Dataset entries
= = = = = = =
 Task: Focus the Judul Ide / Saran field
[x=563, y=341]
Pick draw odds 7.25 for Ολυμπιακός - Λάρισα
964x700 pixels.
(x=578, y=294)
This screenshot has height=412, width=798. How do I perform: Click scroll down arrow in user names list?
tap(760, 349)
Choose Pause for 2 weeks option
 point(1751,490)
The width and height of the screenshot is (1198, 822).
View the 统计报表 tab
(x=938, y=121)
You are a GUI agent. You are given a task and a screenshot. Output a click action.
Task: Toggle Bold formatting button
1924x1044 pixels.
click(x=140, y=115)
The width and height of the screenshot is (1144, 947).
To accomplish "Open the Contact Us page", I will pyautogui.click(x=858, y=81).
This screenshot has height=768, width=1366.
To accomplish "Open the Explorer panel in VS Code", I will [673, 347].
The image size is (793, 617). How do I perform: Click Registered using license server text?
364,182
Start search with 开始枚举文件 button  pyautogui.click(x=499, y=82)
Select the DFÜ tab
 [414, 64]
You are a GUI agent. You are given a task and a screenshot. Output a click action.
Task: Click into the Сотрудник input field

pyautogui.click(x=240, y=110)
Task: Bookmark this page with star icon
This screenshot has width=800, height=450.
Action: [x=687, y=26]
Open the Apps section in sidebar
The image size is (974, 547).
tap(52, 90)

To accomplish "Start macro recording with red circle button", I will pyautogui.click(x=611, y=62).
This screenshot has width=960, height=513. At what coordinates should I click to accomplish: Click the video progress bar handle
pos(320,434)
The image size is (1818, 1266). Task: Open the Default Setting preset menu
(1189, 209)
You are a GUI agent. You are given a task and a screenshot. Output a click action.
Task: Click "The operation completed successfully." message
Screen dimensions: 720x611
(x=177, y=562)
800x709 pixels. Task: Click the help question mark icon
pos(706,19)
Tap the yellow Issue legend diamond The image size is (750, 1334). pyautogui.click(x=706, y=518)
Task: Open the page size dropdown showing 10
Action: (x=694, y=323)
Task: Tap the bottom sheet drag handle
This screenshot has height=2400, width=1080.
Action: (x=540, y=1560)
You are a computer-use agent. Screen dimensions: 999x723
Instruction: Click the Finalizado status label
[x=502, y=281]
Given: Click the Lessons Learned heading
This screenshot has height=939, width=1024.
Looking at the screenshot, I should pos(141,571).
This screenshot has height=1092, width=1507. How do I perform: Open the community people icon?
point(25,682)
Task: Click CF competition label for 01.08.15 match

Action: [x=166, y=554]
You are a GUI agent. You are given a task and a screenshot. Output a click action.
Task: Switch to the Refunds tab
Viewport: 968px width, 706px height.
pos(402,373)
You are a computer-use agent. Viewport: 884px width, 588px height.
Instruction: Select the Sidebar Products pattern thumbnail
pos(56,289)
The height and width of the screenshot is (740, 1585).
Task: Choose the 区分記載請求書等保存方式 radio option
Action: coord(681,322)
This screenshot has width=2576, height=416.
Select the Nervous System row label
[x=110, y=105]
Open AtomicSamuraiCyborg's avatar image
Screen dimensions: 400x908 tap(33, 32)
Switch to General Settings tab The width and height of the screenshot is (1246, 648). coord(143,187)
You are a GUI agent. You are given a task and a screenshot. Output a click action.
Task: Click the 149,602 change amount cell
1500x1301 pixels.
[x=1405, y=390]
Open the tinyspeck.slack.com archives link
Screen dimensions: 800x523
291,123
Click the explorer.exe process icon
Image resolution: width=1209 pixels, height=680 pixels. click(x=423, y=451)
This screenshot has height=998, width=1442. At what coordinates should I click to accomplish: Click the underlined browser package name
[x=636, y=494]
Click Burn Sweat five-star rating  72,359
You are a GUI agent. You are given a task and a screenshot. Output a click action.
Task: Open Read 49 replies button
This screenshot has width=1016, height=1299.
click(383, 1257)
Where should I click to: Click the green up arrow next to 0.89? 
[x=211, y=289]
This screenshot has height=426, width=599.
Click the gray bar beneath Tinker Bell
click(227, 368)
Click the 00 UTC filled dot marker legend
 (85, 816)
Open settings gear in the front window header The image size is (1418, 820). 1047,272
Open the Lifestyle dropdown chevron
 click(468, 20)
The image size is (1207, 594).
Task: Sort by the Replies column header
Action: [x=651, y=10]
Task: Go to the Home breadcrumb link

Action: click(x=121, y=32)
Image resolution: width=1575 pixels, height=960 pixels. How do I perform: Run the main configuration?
= = = = = = =
**WHAT IS NEEDED**.
Set down the data above once more so that nothing differs from the original.

**ANSWER BOX**.
 Task: Focus the Judul Ide / Saran field
[x=563, y=341]
Pick draw odds 7.25 for Ολυμπιακός - Λάρισα
964x700 pixels.
(x=578, y=294)
This screenshot has height=412, width=798. How do I perform: Click scroll down arrow in user names list?
tap(760, 349)
Choose Pause for 2 weeks option
 point(1751,490)
The width and height of the screenshot is (1198, 822).
View the 统计报表 tab
(x=938, y=121)
You are a GUI agent. You are given a task and a screenshot. Output a click action.
Task: Toggle Bold formatting button
1924x1044 pixels.
click(x=140, y=115)
The width and height of the screenshot is (1144, 947).
To accomplish "Open the Contact Us page", I will pyautogui.click(x=858, y=81).
This screenshot has height=768, width=1366.
To accomplish "Open the Explorer panel in VS Code", I will [673, 347].
The image size is (793, 617). How do I perform: Click Registered using license server text?
364,182
Start search with 开始枚举文件 button  pyautogui.click(x=499, y=82)
Select the DFÜ tab
 [414, 64]
You are a GUI agent. You are given a task and a screenshot. Output a click action.
Task: Click into the Сотрудник input field

pyautogui.click(x=240, y=110)
Task: Bookmark this page with star icon
This screenshot has width=800, height=450.
Action: [x=687, y=26]
Open the Apps section in sidebar
The image size is (974, 547).
tap(52, 90)

To accomplish "Start macro recording with red circle button", I will pyautogui.click(x=611, y=62).
This screenshot has width=960, height=513. At what coordinates should I click to accomplish: Click the video progress bar handle
pos(320,434)
The image size is (1818, 1266). Task: Open the Default Setting preset menu
(1189, 209)
You are a GUI agent. You are given a task and a screenshot. Output a click action.
Task: Click "The operation completed successfully." message
Screen dimensions: 720x611
(x=177, y=562)
800x709 pixels. Task: Click the help question mark icon
pos(706,19)
Tap the yellow Issue legend diamond The image size is (750, 1334). pyautogui.click(x=706, y=518)
Task: Open the page size dropdown showing 10
Action: (x=694, y=323)
Task: Tap the bottom sheet drag handle
This screenshot has height=2400, width=1080.
Action: (x=540, y=1560)
You are a computer-use agent. Screen dimensions: 999x723
Instruction: Click the Finalizado status label
[x=502, y=281]
Given: Click the Lessons Learned heading
This screenshot has height=939, width=1024.
Looking at the screenshot, I should pos(141,571).
This screenshot has height=1092, width=1507. How do I perform: Open the community people icon?
point(25,682)
Task: Click CF competition label for 01.08.15 match

Action: [x=166, y=554]
You are a GUI agent. You are given a task and a screenshot. Output a click action.
Task: Switch to the Refunds tab
Viewport: 968px width, 706px height.
pos(402,373)
You are a computer-use agent. Viewport: 884px width, 588px height.
Instruction: Select the Sidebar Products pattern thumbnail
pos(56,289)
The height and width of the screenshot is (740, 1585).
Task: Choose the 区分記載請求書等保存方式 radio option
Action: coord(681,322)
This screenshot has width=2576, height=416.
Select the Nervous System row label
[x=110, y=105]
Open AtomicSamuraiCyborg's avatar image
Screen dimensions: 400x908 tap(33, 32)
Switch to General Settings tab The width and height of the screenshot is (1246, 648). coord(143,187)
You are a GUI agent. You are given a task and a screenshot. Output a click action.
Task: Click the 149,602 change amount cell
1500x1301 pixels.
[x=1405, y=390]
Open the tinyspeck.slack.com archives link
Screen dimensions: 800x523
291,123
Click the explorer.exe process icon
Image resolution: width=1209 pixels, height=680 pixels. click(x=423, y=451)
This screenshot has height=998, width=1442. At what coordinates should I click to accomplish: Click the underlined browser package name
[x=636, y=494]
Click Burn Sweat five-star rating  72,359
You are a GUI agent. You are given a task and a screenshot. Output a click action.
Task: Open Read 49 replies button
This screenshot has width=1016, height=1299.
click(383, 1257)
Where should I click to: Click the green up arrow next to 0.89? 
[x=211, y=289]
This screenshot has height=426, width=599.
Click the gray bar beneath Tinker Bell
click(227, 368)
Click the 00 UTC filled dot marker legend
 (85, 816)
Open settings gear in the front window header The image size is (1418, 820). 1047,272
Open the Lifestyle dropdown chevron
 click(468, 20)
The image size is (1207, 594).
Task: Sort by the Replies column header
Action: [x=651, y=10]
Task: Go to the Home breadcrumb link

Action: click(x=121, y=32)
Image resolution: width=1575 pixels, height=960 pixels. How do I perform: Run the main configuration?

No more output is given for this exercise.